How to use B::Hooks to manipulate the perl parser
Asked Answered
P

1

15

I'm looking to play with perl parser manipulation. It looks like the various B::Hooks modules are what people use. I was wondering:

  1. Best place to start for someone who has no XS experience (yet). Any relevant blog posts?

  2. How much work would be involved in creating a new operator, for example:

    $a~>one~>two~>three

~> would work like -> but it would not try to call on undef and would instead simply return undef to LHS.

Although a source filter would work -- I'm more interested in seeing how you can manipulate the parser at a deeper level.

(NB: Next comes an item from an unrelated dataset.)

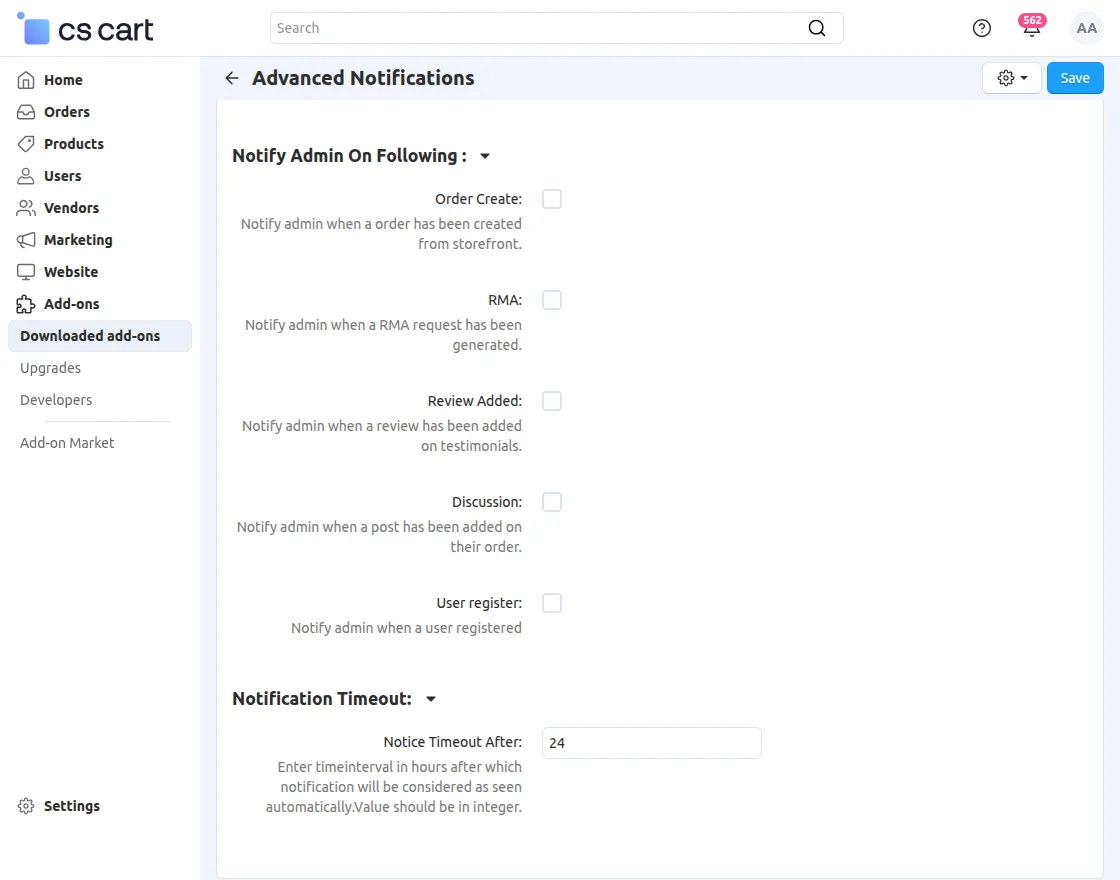Collapse the Notification Timeout section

Parmesan answered 23/5, 2015 at 15:25 Comment(8)
That sounds like an interesting feature. :)Echelon
I thought of it while getting annoyed doing if( $dom->at('div')->at('h1')) { in Mojo::DOM and getting can't call undefined becasue div didn't exist :)Parmesan
I have not figured this out yet but this looks promising: metacpan.org/pod/B::UtilsParmesan
Have you considered using autobox? A very simple package with a fundamental AUTOLOAD routine would suffice. You wouldn't have a new operator, but adding all possible methods there are to undef. This would probably have terrible performance impacts. Like this: use autobox UNDEF => 'SilentUndef'; … your code… package SilentUndef; sub AUTOLOAD {sub{}}.Idealism
Thanks I hadn't seen autobox before. That looks like a good solution. Wouldn't it not be too bad performance wise because you are only 'autoboxing' undef (which shouldn't be called on anyway). But right now I'm actually just trying to learn about the parser. The "tentatively call" thing above that avoids undef was just an example. BTW I now think I have to use: metacpan.org/pod/B::Hooks::OP::Check.Parmesan
I never spent the time to figure out how to use B::Hooks to do this in perl5. I ended up doing it in perl6: Slang::Dotty. In perl6 you can actually change the the syntax at runtime arbitrarily. Which is called a "slang".Parmesan
When I did some XS in the past (which I completely forgot at this point) I started from perldoc.perl.org/perlxstut.html For adding new operators, I would probably start from perldoc.perl.org/perlguts.html#Custom-OperatorsTrowbridge
@Trowbridge That looks exactly what I need. I'd say using B::Hooks::OP::Check and hooking the custom operator OP would be the place to start. I won't be able to test this theory for a month or so.Parmesan
I
1

I don't believe you can add infix operators (operators whose operands are before and after the operator), much less symbolic ones (as opposed to named operators), but you could write an an op checker that replaces method calls. This means you could cause ->foo to behave differently. By writing your module as a pragma, you could limit the effect of your module to a lexical scope (e.g. { use mypragma; ...}).